*Problem statement:*
The records that follow are to be repeated exactly, with no pictures carried over.
········
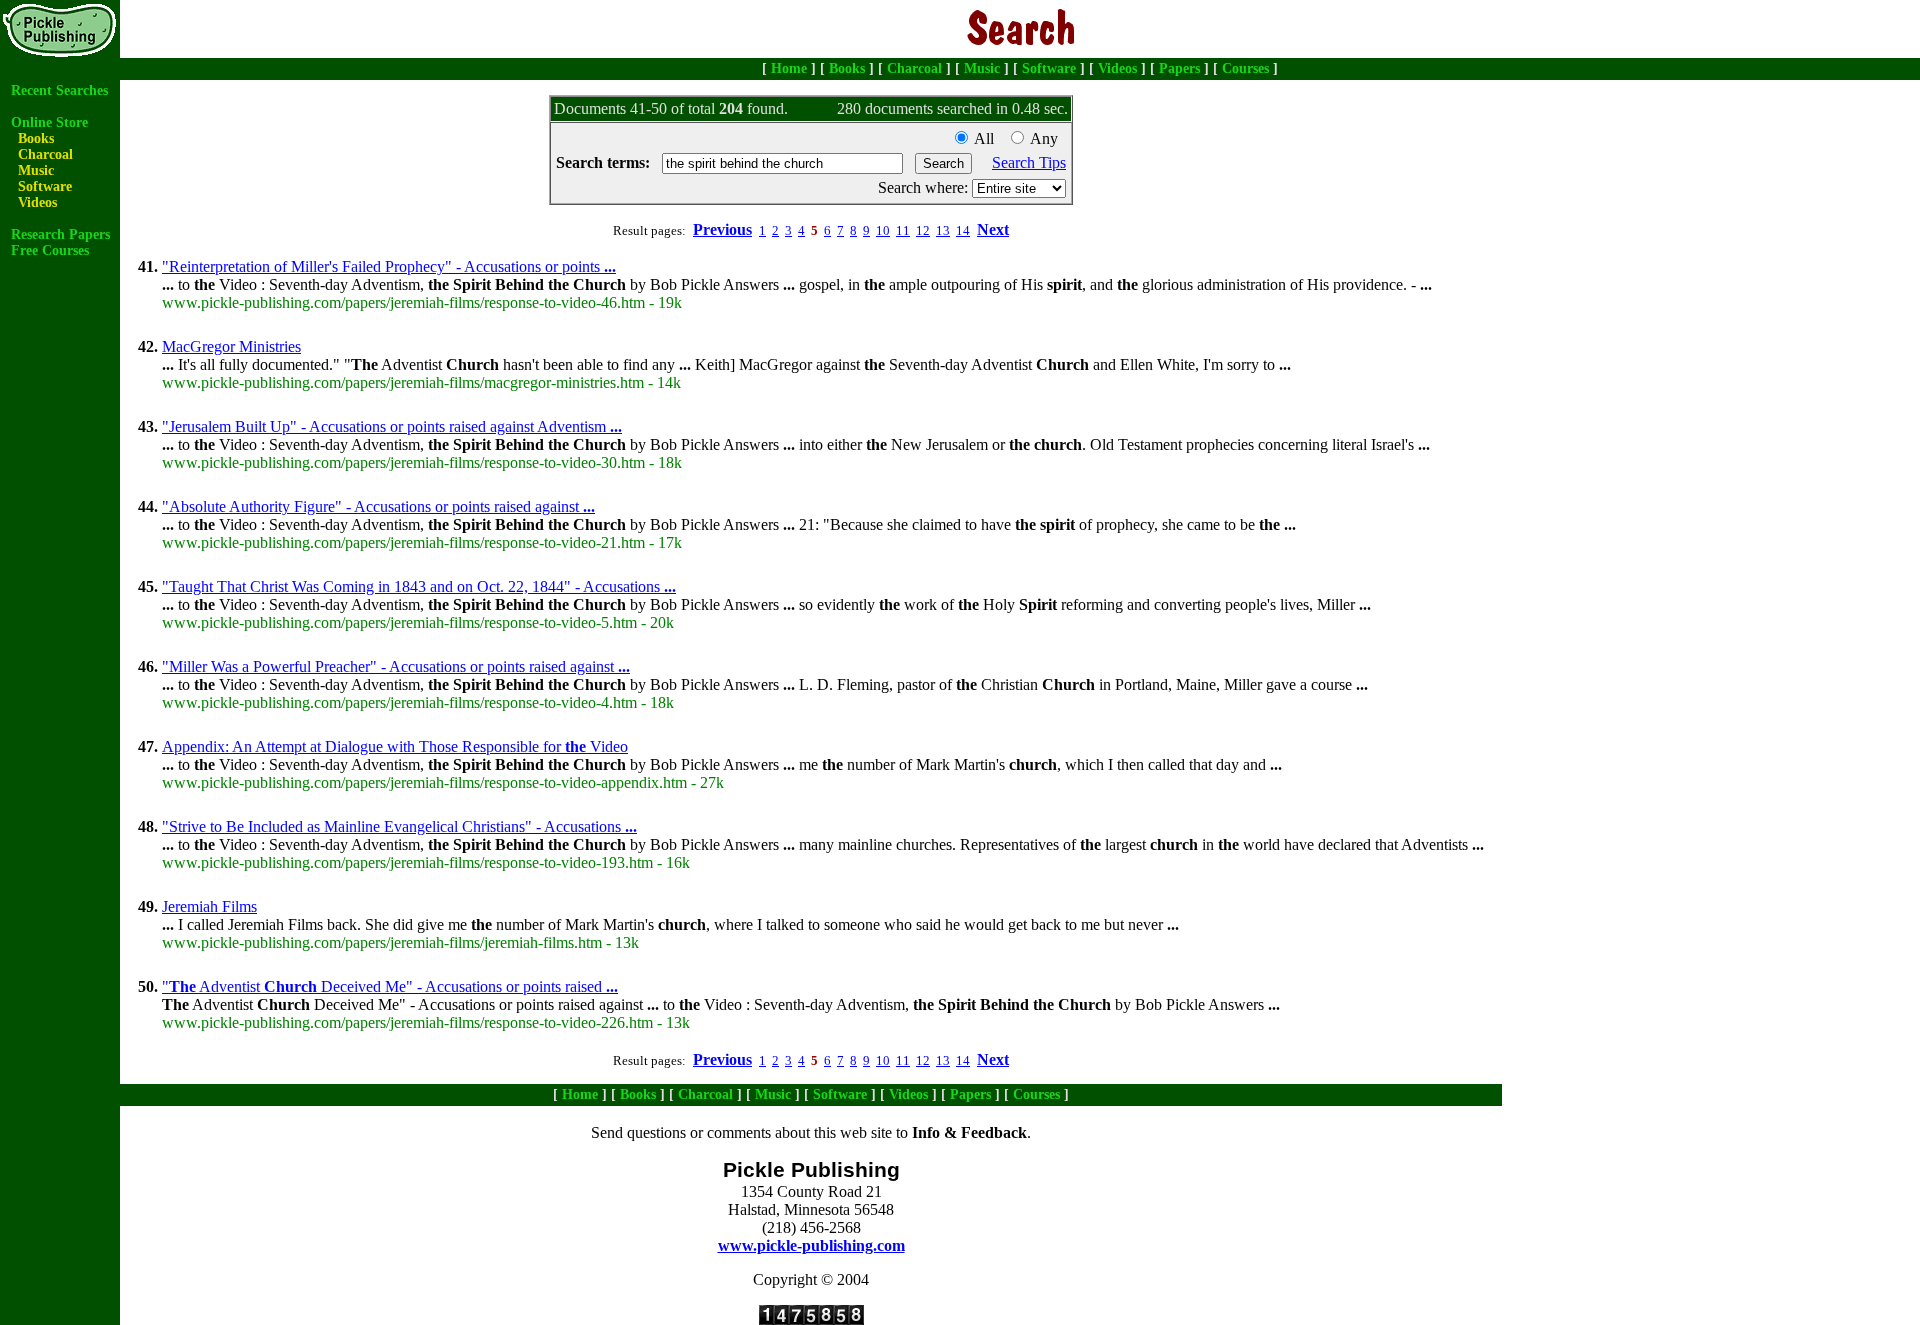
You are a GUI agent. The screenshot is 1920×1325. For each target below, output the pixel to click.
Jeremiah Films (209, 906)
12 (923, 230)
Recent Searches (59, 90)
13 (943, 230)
········
*Worked solution:*
You are a GUI agent. The screenshot is 1920×1325. For each target below, output the pixel to click.
Jeremiah Films (209, 906)
12 (923, 230)
Recent Searches (59, 90)
13 (943, 230)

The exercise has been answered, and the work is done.